• _Task instructions_
Wherever the string "Click" shows up in the data below, copy the whole line.

• _Source information_
- - -

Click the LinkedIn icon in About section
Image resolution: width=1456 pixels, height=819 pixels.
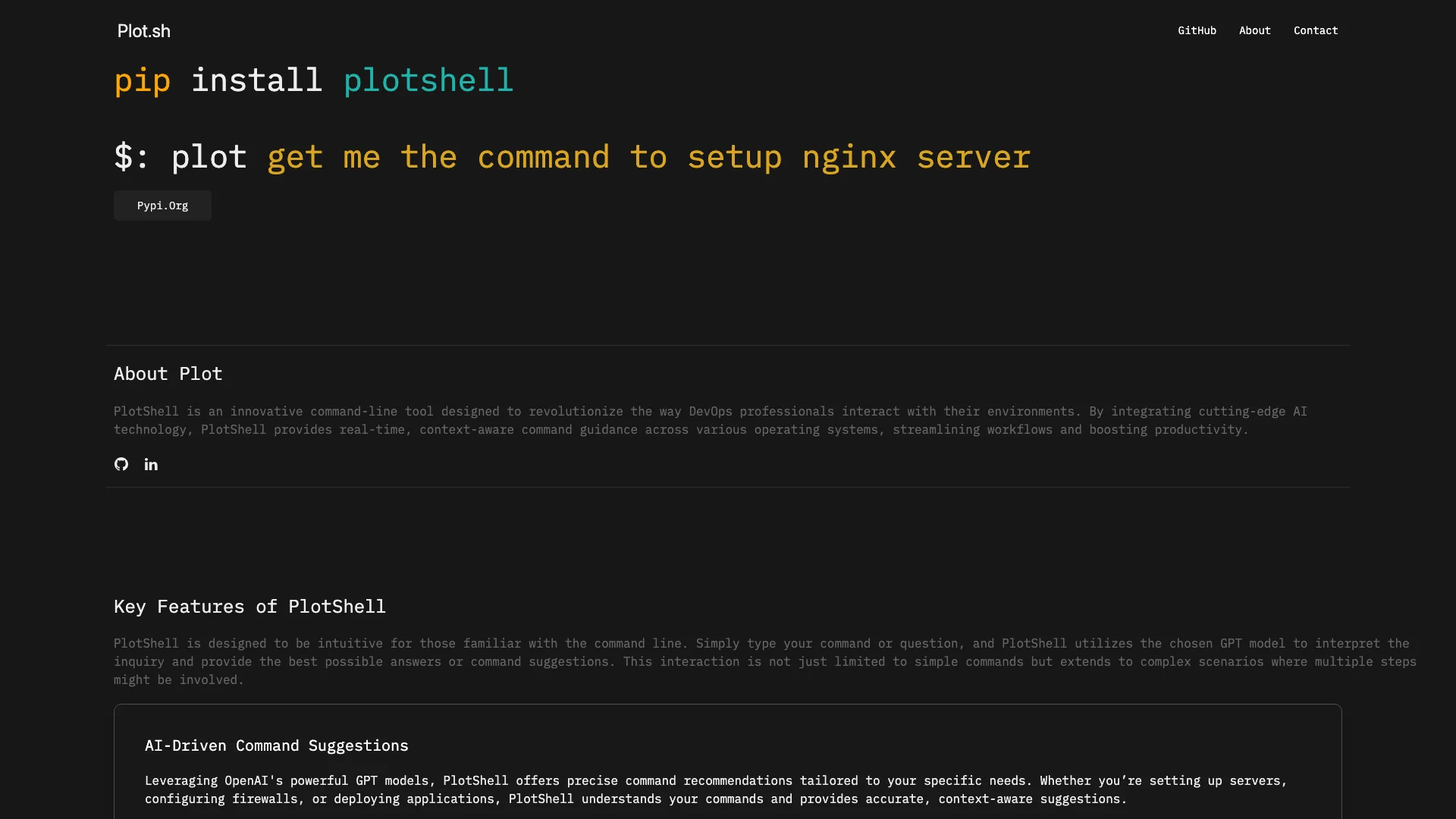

- - -

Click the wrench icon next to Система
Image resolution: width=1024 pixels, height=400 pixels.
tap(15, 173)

- - -

• _Completed task_
Click the LinkedIn icon in About section
Click the wrench icon next to Система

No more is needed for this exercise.